Album Review: Ara – Jurisprudence 8.5 (Death Metal)

Written by Carcassbomb

  • Ara
  • Juriprudence
  • Technical Death Metal
  • Milwaukee, Wisconsin
  • May 15, 2020
  • 8.5/10

Long wormy kind of crawling technical death metal. This a death project consisting of three members of Northless, a sludge/post metal band, so it’s pretty evident that they are more comfortable playing in that longer form. It’s pretty damn good. The artwork is by Eliran Kantor, who is a metal art superstar right now and much like Adam Burke, his work varies with each piece and has a long lifespan. It’s a fantastic wrapping for this sound.

Artwork by Eliran Kantor

Have I said THE CHASM today? Well now I have. Like everything remotely technical, dark and long, I’m comparing this to THE CHASM is overall aesthetic. It’s a style I will always enjoy – one of those albums that’s almost death doom because of the mixing and writing but leans too hard into the death side of that to count. Bands like Moteriferum or Void Rot. Jurisprudence does reach some intensive speeds though, it often coils all the sounds and pummels out brutal death segments that hit hard. There’s a bunch of changes throughout that will keep your ear bent, it has that entertainment value.

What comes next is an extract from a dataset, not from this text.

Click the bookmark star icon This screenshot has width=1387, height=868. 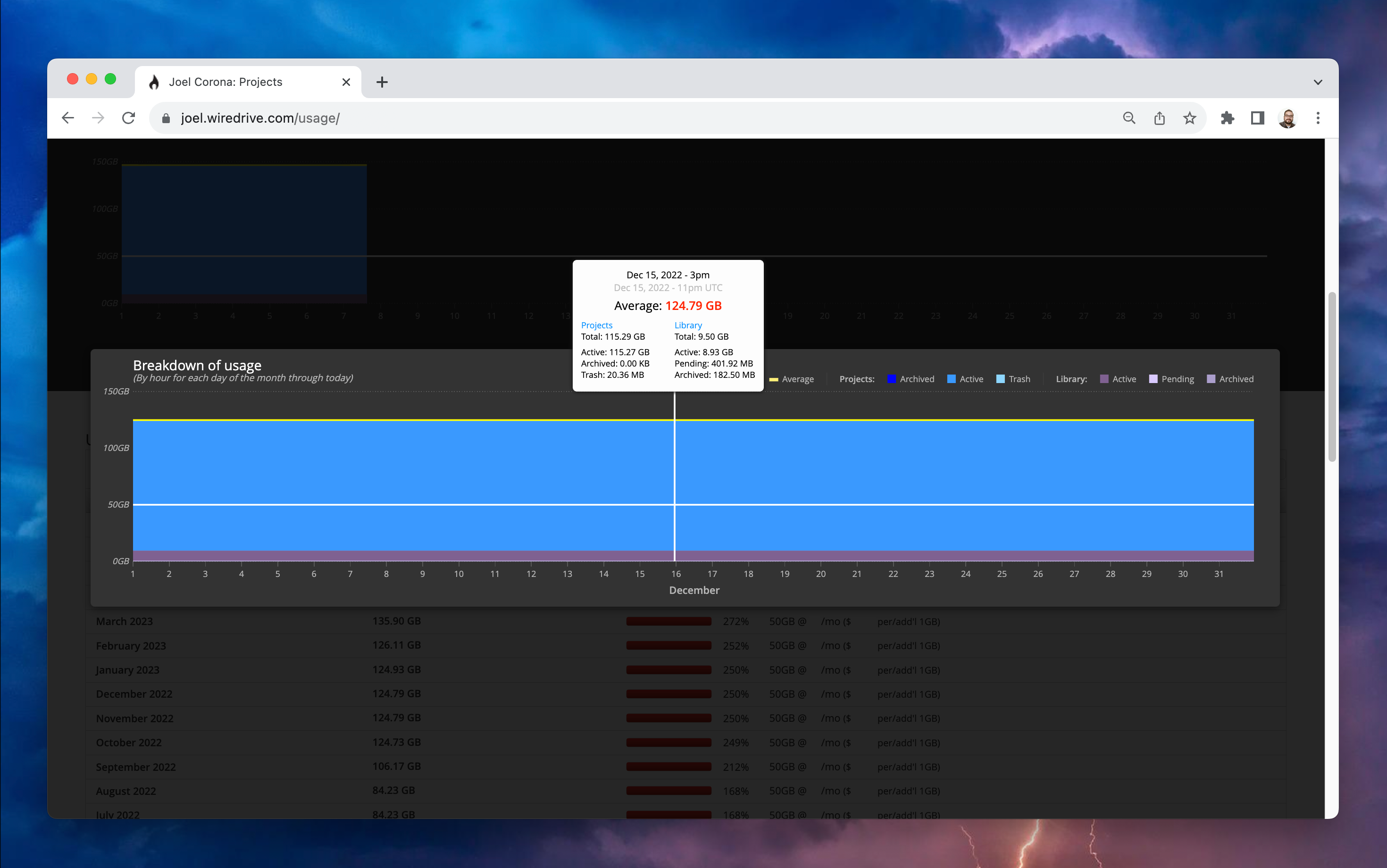click(x=1189, y=117)
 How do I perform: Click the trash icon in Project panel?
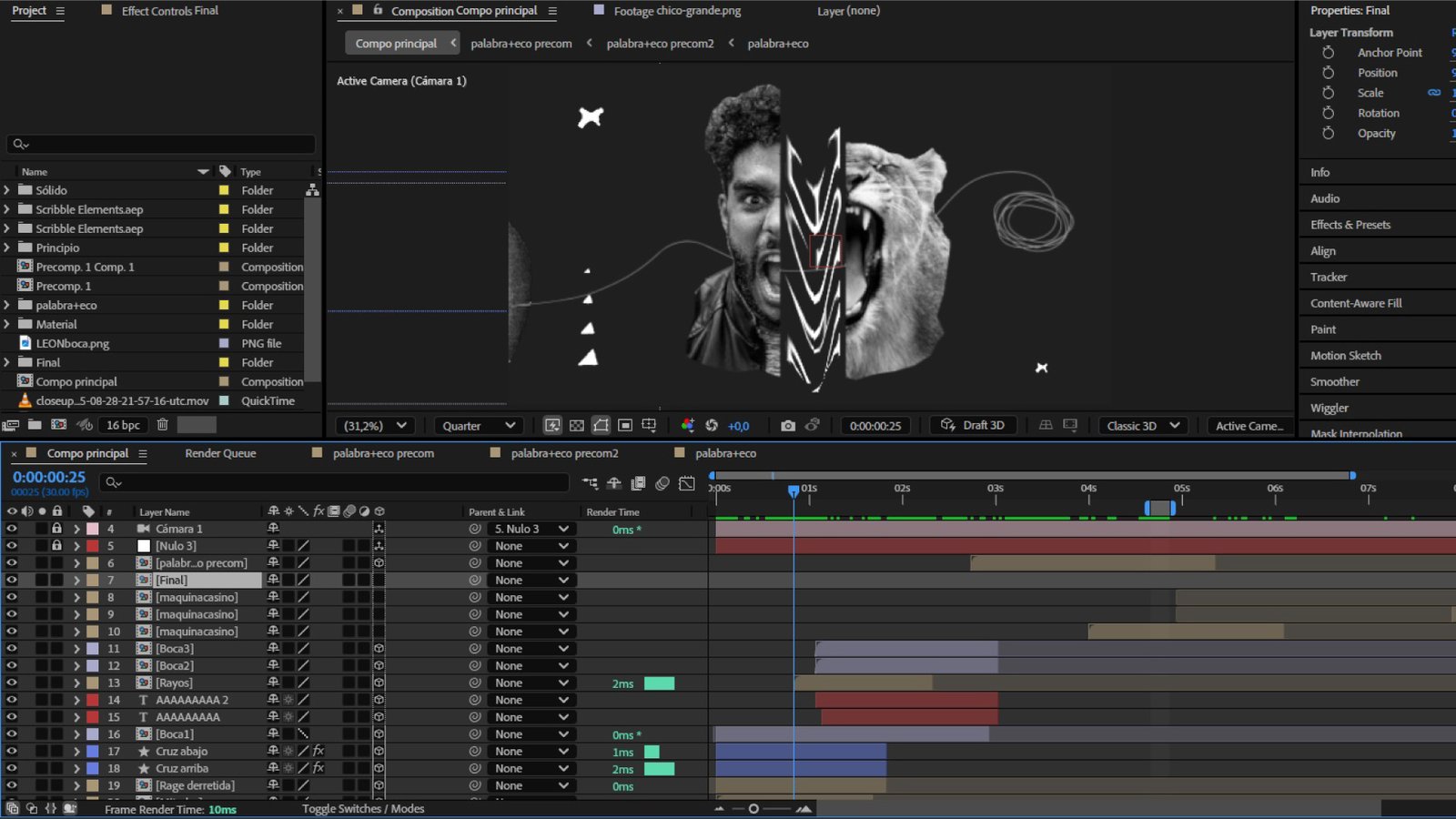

The ending of “Etymologicide” stood out a lot to me, it spends a couple of minutes with a drum led kind of breakdown with the guitars spitting off little riffs and licks to either side. It was kind of like they were all just playing on their own but together and they were very comfortable doing it. It was very different and calls back to those post metal roots that give freshness to the approach of this death metal album. The drumming is crucial, always delivering with a very pronounced tone and good sense of arrival.

Ara: Bandcamp / Facebook

The guitars tend to be very loud with excessive gain no matter what is going on. Half of the actual sludge sound to the album is just the dripping from the distorted sustain. It’s thick, they seem to have control over it. All the guitars are apparently done by Jerry Hauppa which accounts for the song writing differences – the riffs are well arranged to compliment each other. Sometimes they will glide with atmosphere and other times they become mechanical drills.

This is Ara’s first album since 2014 and they have definitely returned with a vigor. This album places very nicely into the 2020 arena of lofi sounding kinda cosmic crushing death. It has a lot of exciting moments that reveal themselves when you least expect it, at worst it might drill on a little too long in some places.